I remember using old-school blood sugar meters that took a few minutes to provide a result and didn't have a memory, so my mother would diligently write the result down in my tattered, bloodstained logbook. For the first few months - maybe years - my logbook was a steady record of how my numbers were faring.

Then we became used to diabetes, as a family. Bottles of insulin next to the milk in the fridge became commonplace, and testing sugars throughout the day was just part of the routine. Meters were blessed with the ability to retain results - hundreds of them! - so our logbook notebook often collected dust.

The logbook sort of fell by the wayside.

That is, until my appointments at Joslin.

I was seeing my pediatric endocrinologist at the Joslin Clinic in Boston at least four times a year.

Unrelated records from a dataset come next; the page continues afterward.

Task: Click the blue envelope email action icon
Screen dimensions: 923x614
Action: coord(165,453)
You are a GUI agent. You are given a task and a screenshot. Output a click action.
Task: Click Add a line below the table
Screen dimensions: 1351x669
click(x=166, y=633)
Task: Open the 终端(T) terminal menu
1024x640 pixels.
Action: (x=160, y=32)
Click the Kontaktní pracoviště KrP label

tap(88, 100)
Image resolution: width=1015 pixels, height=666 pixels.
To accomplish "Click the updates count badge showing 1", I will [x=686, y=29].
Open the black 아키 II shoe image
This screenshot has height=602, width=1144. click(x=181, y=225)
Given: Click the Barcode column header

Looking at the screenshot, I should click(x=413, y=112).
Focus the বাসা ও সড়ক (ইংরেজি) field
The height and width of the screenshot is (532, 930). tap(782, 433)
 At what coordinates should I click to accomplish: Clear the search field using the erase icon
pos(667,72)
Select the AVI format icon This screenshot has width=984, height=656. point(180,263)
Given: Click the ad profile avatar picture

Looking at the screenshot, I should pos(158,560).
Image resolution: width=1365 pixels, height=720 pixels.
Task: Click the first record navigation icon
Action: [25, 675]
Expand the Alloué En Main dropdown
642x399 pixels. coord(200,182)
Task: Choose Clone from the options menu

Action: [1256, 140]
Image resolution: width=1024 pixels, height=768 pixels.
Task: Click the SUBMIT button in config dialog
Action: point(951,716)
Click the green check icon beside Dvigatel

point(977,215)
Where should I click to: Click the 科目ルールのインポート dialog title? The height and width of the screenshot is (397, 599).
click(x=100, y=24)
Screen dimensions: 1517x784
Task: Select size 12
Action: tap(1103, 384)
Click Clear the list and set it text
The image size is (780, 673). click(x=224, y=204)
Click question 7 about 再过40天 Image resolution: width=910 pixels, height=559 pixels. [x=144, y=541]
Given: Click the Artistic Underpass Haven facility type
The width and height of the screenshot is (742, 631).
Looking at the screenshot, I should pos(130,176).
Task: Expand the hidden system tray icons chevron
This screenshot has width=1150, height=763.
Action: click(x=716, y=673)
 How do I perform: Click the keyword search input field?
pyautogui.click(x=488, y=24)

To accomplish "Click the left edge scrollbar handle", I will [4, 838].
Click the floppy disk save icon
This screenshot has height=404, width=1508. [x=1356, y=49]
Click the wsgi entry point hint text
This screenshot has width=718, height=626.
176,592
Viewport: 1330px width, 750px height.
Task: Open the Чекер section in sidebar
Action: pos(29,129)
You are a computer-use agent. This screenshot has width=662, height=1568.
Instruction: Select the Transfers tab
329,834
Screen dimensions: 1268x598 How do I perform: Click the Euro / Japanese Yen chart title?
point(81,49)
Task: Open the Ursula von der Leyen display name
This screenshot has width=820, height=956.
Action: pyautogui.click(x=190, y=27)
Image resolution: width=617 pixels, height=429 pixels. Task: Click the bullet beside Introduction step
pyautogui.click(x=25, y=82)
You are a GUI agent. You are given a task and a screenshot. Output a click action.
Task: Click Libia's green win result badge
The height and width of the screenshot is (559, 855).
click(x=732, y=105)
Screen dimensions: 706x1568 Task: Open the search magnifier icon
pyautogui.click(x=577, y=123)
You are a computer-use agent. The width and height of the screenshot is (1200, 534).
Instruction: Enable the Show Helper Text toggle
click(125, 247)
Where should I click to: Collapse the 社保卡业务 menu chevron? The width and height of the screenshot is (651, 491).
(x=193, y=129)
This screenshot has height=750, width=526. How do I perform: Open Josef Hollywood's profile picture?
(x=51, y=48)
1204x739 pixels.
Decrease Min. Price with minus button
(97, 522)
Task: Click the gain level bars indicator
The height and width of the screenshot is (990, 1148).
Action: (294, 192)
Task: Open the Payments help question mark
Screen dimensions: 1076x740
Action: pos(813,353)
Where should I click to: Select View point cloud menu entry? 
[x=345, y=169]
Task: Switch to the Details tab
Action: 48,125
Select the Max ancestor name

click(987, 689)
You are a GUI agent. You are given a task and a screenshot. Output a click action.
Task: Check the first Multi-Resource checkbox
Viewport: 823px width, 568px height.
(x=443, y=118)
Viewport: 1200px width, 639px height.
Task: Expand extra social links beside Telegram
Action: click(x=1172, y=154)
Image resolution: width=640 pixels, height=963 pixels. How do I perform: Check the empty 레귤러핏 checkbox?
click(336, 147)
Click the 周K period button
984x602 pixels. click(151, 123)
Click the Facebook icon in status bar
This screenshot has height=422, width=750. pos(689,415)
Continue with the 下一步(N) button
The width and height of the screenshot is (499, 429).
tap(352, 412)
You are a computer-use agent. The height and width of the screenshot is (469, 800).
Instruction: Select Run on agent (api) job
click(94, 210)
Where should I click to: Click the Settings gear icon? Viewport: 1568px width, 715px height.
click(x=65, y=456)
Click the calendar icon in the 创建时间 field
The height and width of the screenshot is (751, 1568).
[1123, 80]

Which mean that, at least four times a year, my mother and I were sitting in the Joslin waiting room, logging my numbers into a notebook, occassionally switching pens and bending the page corners to make it look like we had been keeping a real-time record all along.

Keeping track of my numbers has always been a huge challenge for me. I test my blood sugar very regularly and I take full responsibility for my diabetes, but plotting numbers is a huge hurdle. Yes, I understand the value of these logbooks. Of course I know that isolating blood sugar trends is the first step in stablizing them.

Thank goodness for that little cord that links from my meter to my computer. That thing is my saving grace. Link up my machines once a month, download results, plot them into the jazzy little graphs, and all of a sudden my numnbers materialize and make sense to me.

Fixing the problems with those numbers? Well that's a whole other post. ;)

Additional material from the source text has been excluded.